- _Exercise objective_
Reproduce every record exactly as given.

- _Information provided_
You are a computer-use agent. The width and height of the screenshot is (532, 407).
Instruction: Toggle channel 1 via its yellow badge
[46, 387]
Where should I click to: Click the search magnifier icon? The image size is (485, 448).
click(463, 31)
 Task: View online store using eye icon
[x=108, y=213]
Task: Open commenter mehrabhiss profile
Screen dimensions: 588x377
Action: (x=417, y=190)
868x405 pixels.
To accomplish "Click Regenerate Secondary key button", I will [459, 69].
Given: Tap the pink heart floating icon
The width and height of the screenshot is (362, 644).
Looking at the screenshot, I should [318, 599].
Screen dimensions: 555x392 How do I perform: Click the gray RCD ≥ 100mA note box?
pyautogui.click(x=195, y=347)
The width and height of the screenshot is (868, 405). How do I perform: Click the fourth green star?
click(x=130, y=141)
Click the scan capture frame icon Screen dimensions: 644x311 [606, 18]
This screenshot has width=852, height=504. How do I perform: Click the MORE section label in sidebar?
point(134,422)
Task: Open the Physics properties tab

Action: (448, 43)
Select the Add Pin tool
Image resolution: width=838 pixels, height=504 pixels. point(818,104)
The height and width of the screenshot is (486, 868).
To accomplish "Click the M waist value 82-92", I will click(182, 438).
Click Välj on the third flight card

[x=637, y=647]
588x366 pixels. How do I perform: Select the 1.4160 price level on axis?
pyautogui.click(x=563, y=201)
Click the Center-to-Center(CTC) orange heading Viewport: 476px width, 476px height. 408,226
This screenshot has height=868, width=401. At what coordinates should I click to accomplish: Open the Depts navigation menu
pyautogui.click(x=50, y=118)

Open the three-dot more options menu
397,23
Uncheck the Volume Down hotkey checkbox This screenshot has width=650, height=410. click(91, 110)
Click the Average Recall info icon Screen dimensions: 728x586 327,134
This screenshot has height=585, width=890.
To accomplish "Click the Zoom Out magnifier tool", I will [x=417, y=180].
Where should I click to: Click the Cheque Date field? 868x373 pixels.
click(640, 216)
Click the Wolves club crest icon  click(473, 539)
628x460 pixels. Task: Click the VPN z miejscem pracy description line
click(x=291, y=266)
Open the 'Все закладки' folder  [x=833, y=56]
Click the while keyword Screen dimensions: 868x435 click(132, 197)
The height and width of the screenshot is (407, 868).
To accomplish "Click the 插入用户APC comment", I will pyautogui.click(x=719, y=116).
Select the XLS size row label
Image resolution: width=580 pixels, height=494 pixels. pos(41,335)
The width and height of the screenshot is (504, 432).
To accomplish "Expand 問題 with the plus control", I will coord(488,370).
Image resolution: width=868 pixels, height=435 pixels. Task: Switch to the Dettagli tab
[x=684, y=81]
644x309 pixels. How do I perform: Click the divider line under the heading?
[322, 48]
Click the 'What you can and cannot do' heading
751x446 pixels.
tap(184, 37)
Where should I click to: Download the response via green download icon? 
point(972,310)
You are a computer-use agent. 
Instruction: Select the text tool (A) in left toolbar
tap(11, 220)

- _Reply_
You are a computer-use agent. The width and height of the screenshot is (532, 407).
Instruction: Toggle channel 1 via its yellow badge
[46, 387]
Where should I click to: Click the search magnifier icon? The image size is (485, 448).
click(463, 31)
 Task: View online store using eye icon
[x=108, y=213]
Task: Open commenter mehrabhiss profile
Screen dimensions: 588x377
Action: (x=417, y=190)
868x405 pixels.
To accomplish "Click Regenerate Secondary key button", I will [459, 69].
Given: Tap the pink heart floating icon
The width and height of the screenshot is (362, 644).
Looking at the screenshot, I should [318, 599].
Screen dimensions: 555x392 How do I perform: Click the gray RCD ≥ 100mA note box?
pyautogui.click(x=195, y=347)
The width and height of the screenshot is (868, 405). How do I perform: Click the fourth green star?
click(x=130, y=141)
Click the scan capture frame icon Screen dimensions: 644x311 [606, 18]
This screenshot has width=852, height=504. How do I perform: Click the MORE section label in sidebar?
point(134,422)
Task: Open the Physics properties tab

Action: (448, 43)
Select the Add Pin tool
Image resolution: width=838 pixels, height=504 pixels. point(818,104)
The height and width of the screenshot is (486, 868).
To accomplish "Click the M waist value 82-92", I will click(182, 438).
Click Välj on the third flight card

[x=637, y=647]
588x366 pixels. How do I perform: Select the 1.4160 price level on axis?
pyautogui.click(x=563, y=201)
Click the Center-to-Center(CTC) orange heading Viewport: 476px width, 476px height. 408,226
This screenshot has height=868, width=401. At what coordinates should I click to accomplish: Open the Depts navigation menu
pyautogui.click(x=50, y=118)

Open the three-dot more options menu
397,23
Uncheck the Volume Down hotkey checkbox This screenshot has width=650, height=410. click(91, 110)
Click the Average Recall info icon Screen dimensions: 728x586 327,134
This screenshot has height=585, width=890.
To accomplish "Click the Zoom Out magnifier tool", I will [x=417, y=180].
Where should I click to: Click the Cheque Date field? 868x373 pixels.
click(640, 216)
Click the Wolves club crest icon  click(473, 539)
628x460 pixels. Task: Click the VPN z miejscem pracy description line
click(x=291, y=266)
Open the 'Все закладки' folder  [x=833, y=56]
Click the while keyword Screen dimensions: 868x435 click(132, 197)
The height and width of the screenshot is (407, 868).
To accomplish "Click the 插入用户APC comment", I will pyautogui.click(x=719, y=116).
Select the XLS size row label
Image resolution: width=580 pixels, height=494 pixels. pos(41,335)
The width and height of the screenshot is (504, 432).
To accomplish "Expand 問題 with the plus control", I will coord(488,370).
Image resolution: width=868 pixels, height=435 pixels. Task: Switch to the Dettagli tab
[x=684, y=81]
644x309 pixels. How do I perform: Click the divider line under the heading?
[322, 48]
Click the 'What you can and cannot do' heading
751x446 pixels.
tap(184, 37)
Where should I click to: Download the response via green download icon? 
point(972,310)
You are a computer-use agent. 
Instruction: Select the text tool (A) in left toolbar
tap(11, 220)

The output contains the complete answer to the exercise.